I had so much fun today just watching Alyssa as she enjoyed some Arts and Crafts time. She insisted on doing some cutting since she saw me cutting a project for school. I gave her some scissors and she of course initially fought off any attempt I made to show her the proper way to use them. She did eventually let me show her where her fingers go and she started snipping away. She snipped with so much focus. And with each snip, her concentration grew. I then watched her put the scissors down to color her little snipped papers so delicately using the perfect grasp. My special needs warped mind didn’t realize 2 year olds could hold a crayon correctly! Then it was so cool to see her figure out on her own how to hold the scissors correctly once she decided to start snipping again. I was just in awe of my beautiful little girl as she independently created her beautiful masterpiece of snippets of paper some of which had colorful circles on them.

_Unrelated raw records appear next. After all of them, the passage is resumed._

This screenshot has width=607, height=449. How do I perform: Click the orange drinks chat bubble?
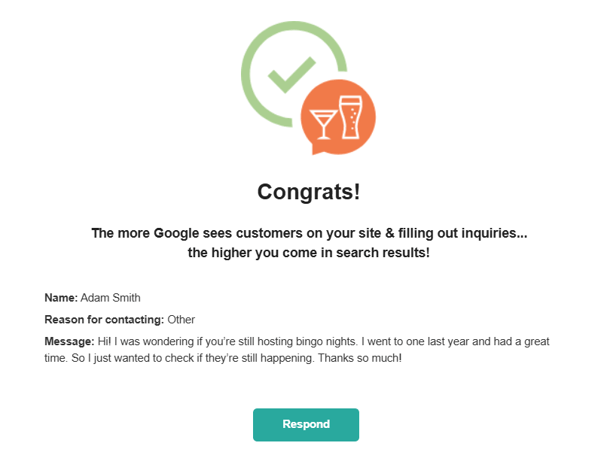[x=337, y=117]
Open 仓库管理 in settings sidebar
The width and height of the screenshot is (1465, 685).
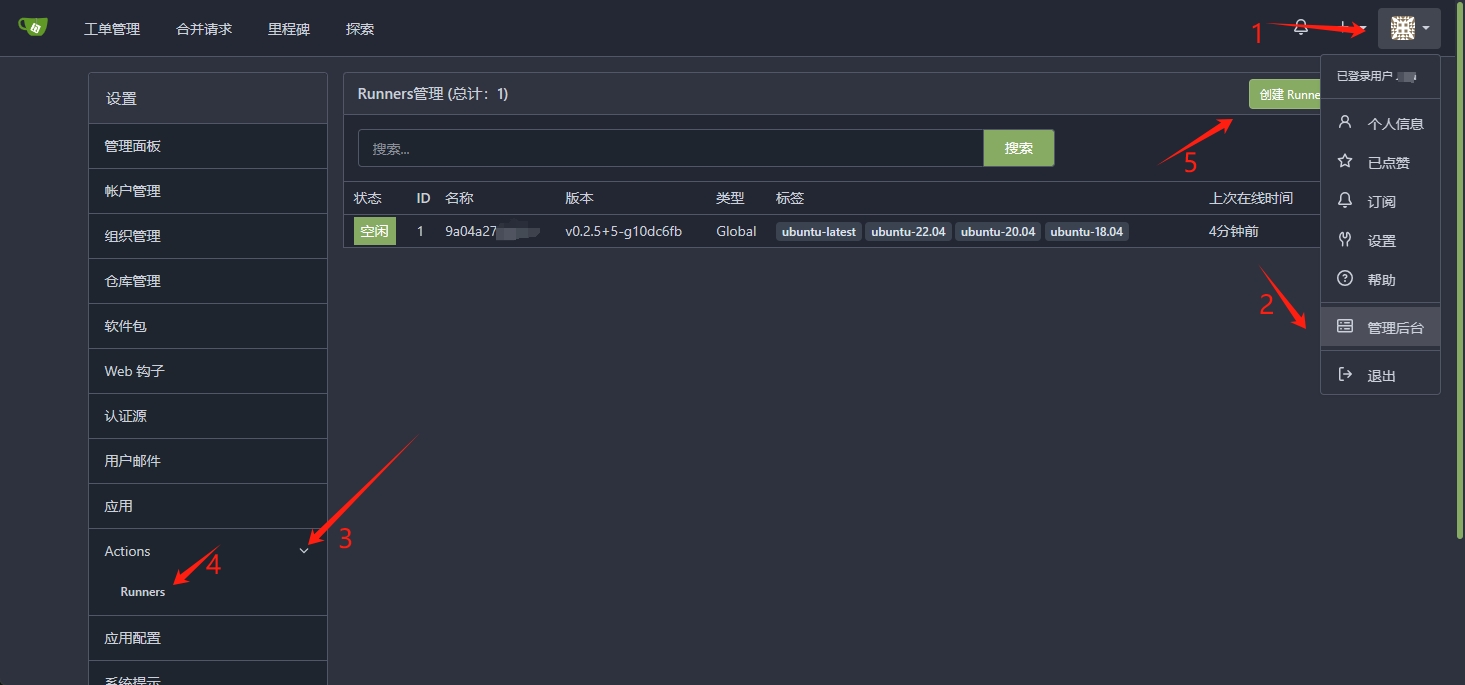tap(132, 281)
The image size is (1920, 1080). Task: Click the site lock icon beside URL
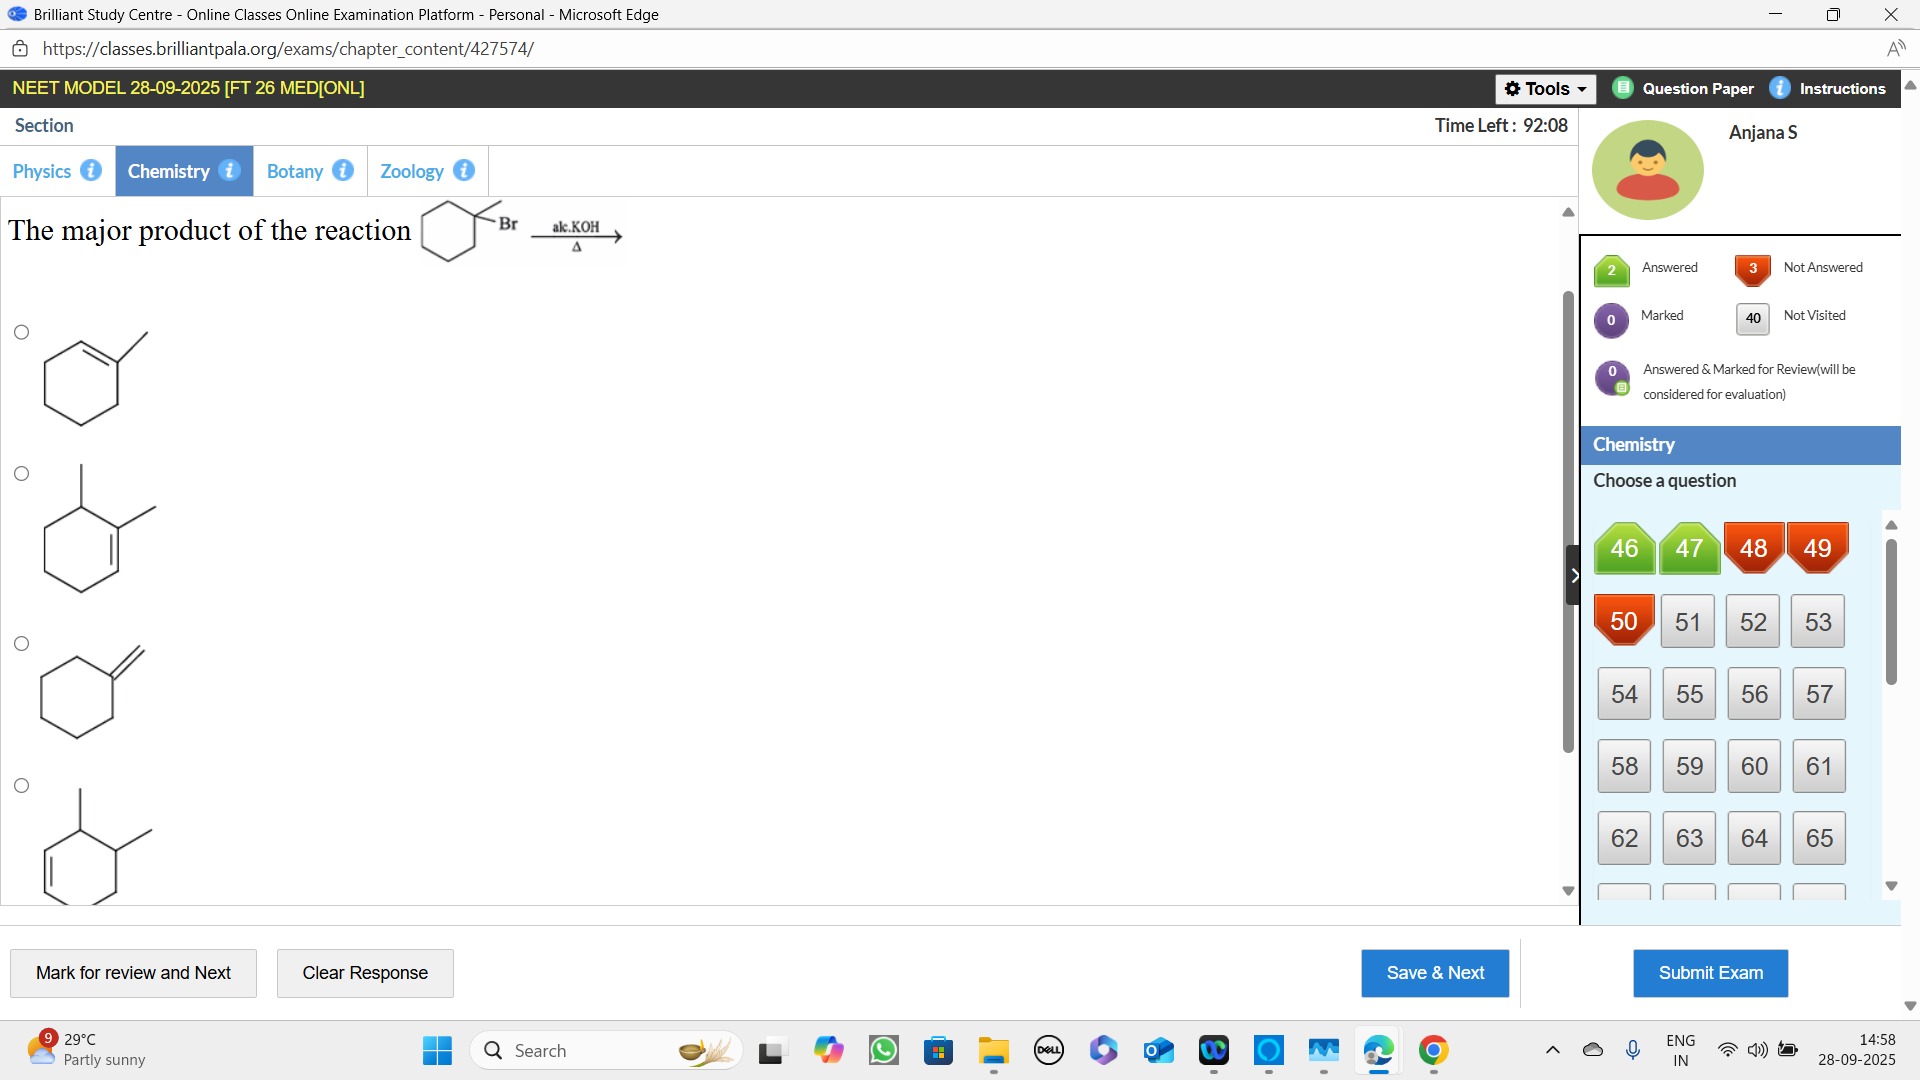(x=20, y=49)
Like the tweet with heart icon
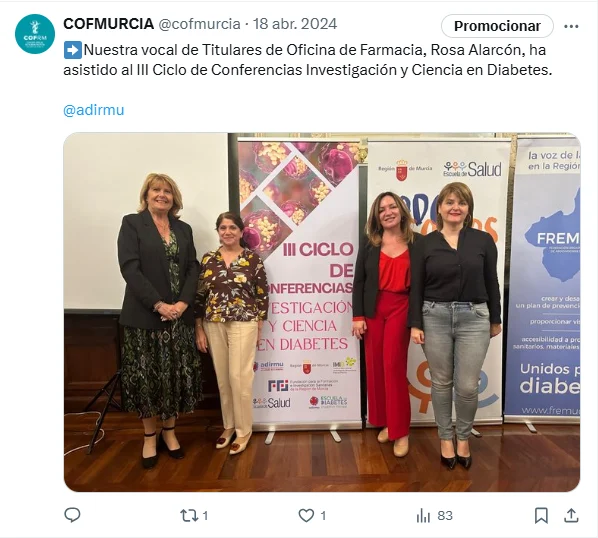 pos(306,516)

This terrible two stage is hard! Since developmentally Courtney isn’t two, this phase is completely new to me as a parent. Alyssa can go from a sweet little princess to a holy terror with horns and then back to a sweet princess in seconds! And yes, I’m well aware that 3 can be even worse!!!
The one thing I’ve noticed is some of her tantrums are happening when she’s just trying to navigate her way around this world of big people who are constantly telling her what to do, and how to do it. Big people who want her to be independent but when she actually tries to be independent we get in the way. A world with so many rules to follow but still too young to truly understand what these roles are and why she needs to follow them. A world with so many cool things constantly tempting her but having to learn that she can’t always have instant gratification. That’s a lot to handle as a little two year old! Unfortunately, like a lot of parents, I am consumed by so many things through out the day so when Alyssa throws a fit or gives me attitude, I tend to forget to respond calmly and end up fighting a fire with fire which is a recipe for disaster (aka toddler meltdown)!
So today during this arts and crafts moment, I just sat back and watched. Yes, she was making a mess and yes, there were times she wasn’t holding the scissors right. There were even a few times I thought we were going to lose a finger. But what was also happening was this beautiful little girl proudly completing a project all on her own and the best thing I could do for her was just let it happen.





I find a sleeping toddler so beautiful to watch. They look so carefree and innocent. You can’t help but watch and wonder what is going through their little head as they sleep. Since I have to put Courtney to sleep in my bed, I have these few minutes after she falls asleep to when I move her to her bed where I just lie next to her and watch her. A lot of nights I look at her and whisper, “we did it, we survived another day”. As I’m sure many parents feel, sometimes you just hope you get through the day without anyone getting hurt. Sounds bad but it’s the truth, right?
what you see in this picture is baby food in a pouch, animal crackers, slim jim and sand. These are the items that Courtney has eaten today. 5 pouches, a few animal crackers, a slim Jim and a hand full of sand. Yep, a handful of sand!!!!! If it were up to her, this is all she would eat. So my 4 1/2 yr old eats baby food and sand!